Click-target data

%%

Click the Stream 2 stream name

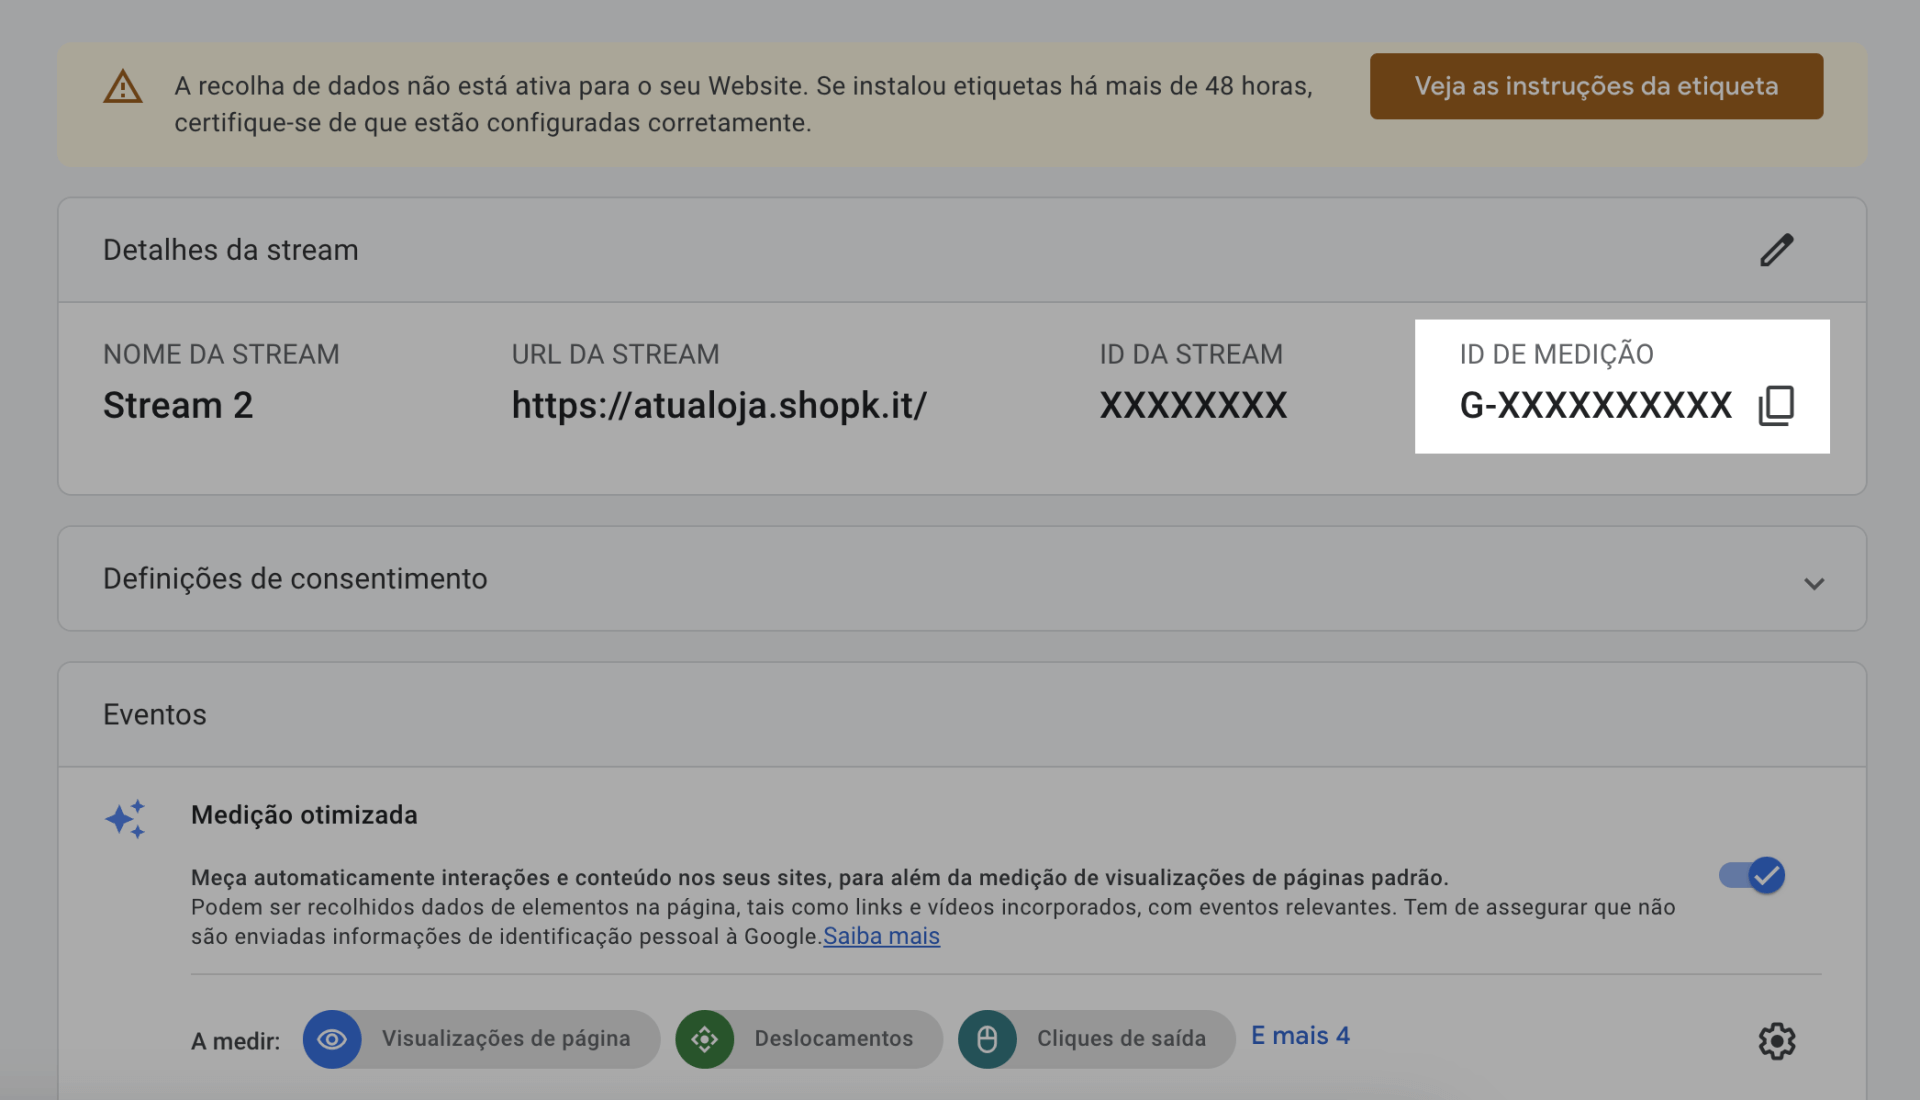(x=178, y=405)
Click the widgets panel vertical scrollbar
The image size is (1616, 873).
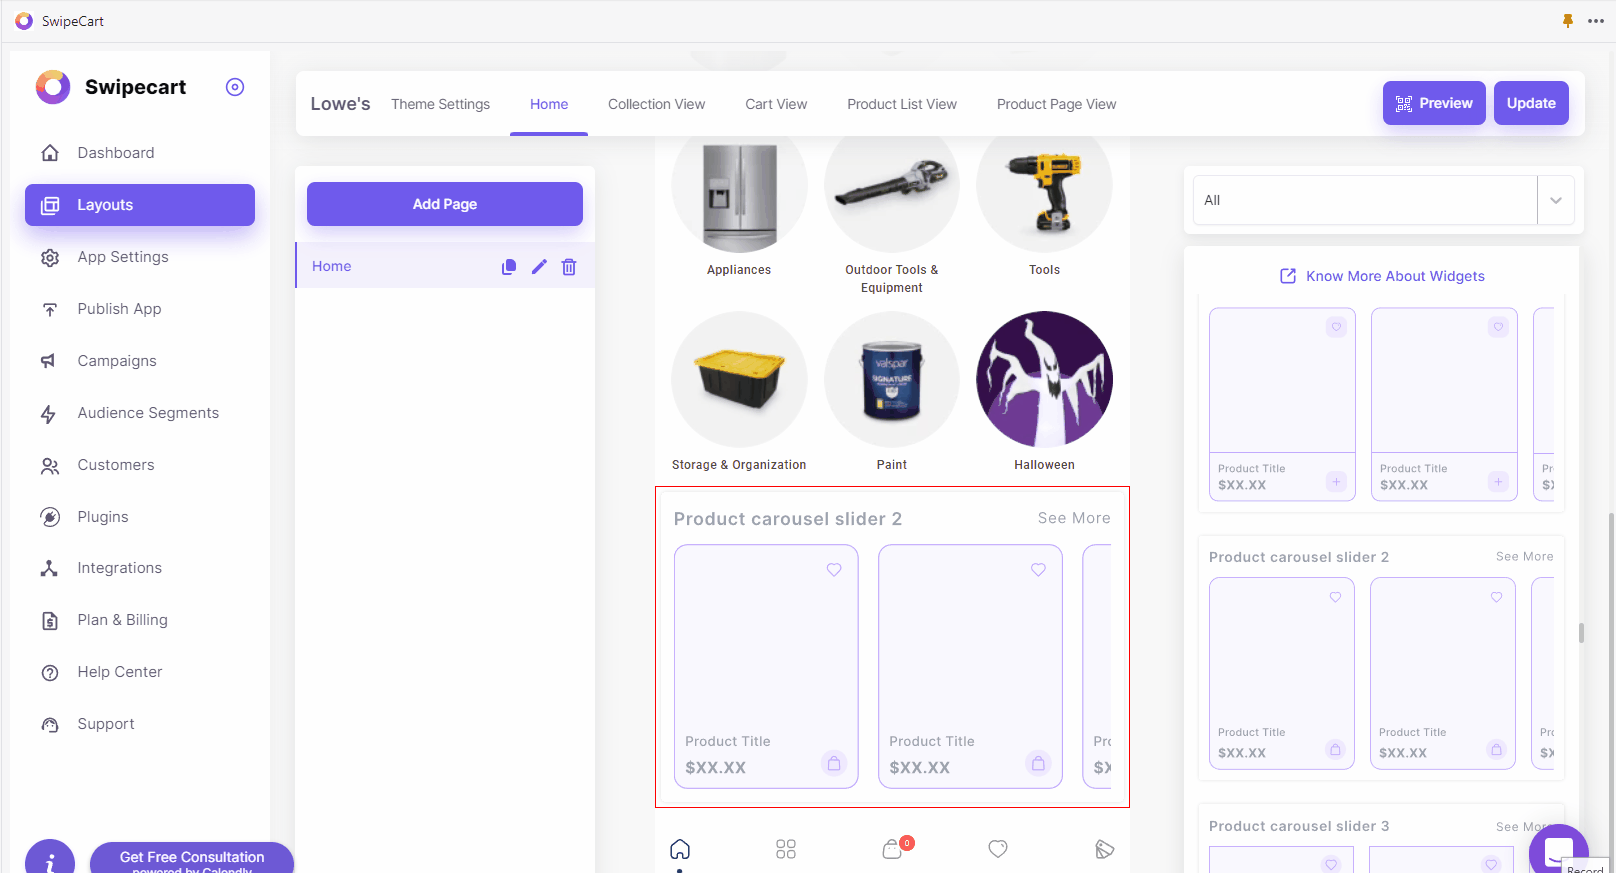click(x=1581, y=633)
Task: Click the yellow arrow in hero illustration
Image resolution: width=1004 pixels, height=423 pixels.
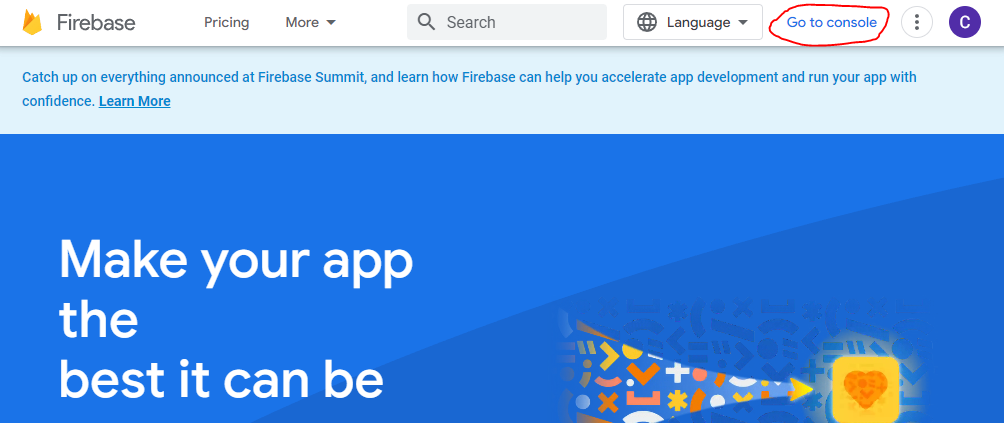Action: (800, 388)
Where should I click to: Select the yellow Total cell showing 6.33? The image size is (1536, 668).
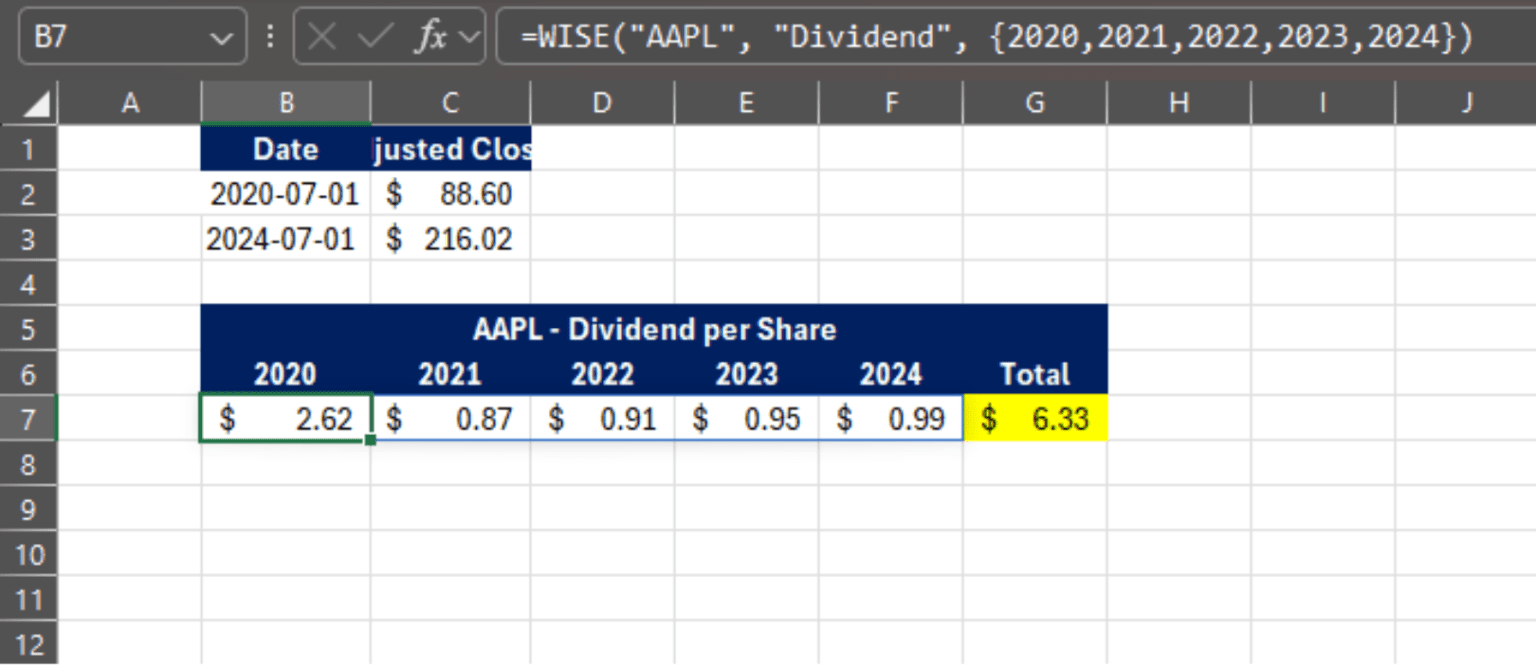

%%

_EXERCISE BRIEF_
Rewrite the data above with "image size" renamed to "canvas size" everywhere and everything else left unchanged. Leave out the pictures.

_SOLUTION TO THIS EXERCISE_
Click the Stream 2 stream name

(x=178, y=405)
Click the widgets panel vertical scrollbar
The canvas size is (1616, 873).
click(x=1581, y=633)
Task: Click the yellow arrow in hero illustration
Image resolution: width=1004 pixels, height=423 pixels.
Action: (800, 388)
Where should I click to: Select the yellow Total cell showing 6.33? The canvas size is (1536, 668).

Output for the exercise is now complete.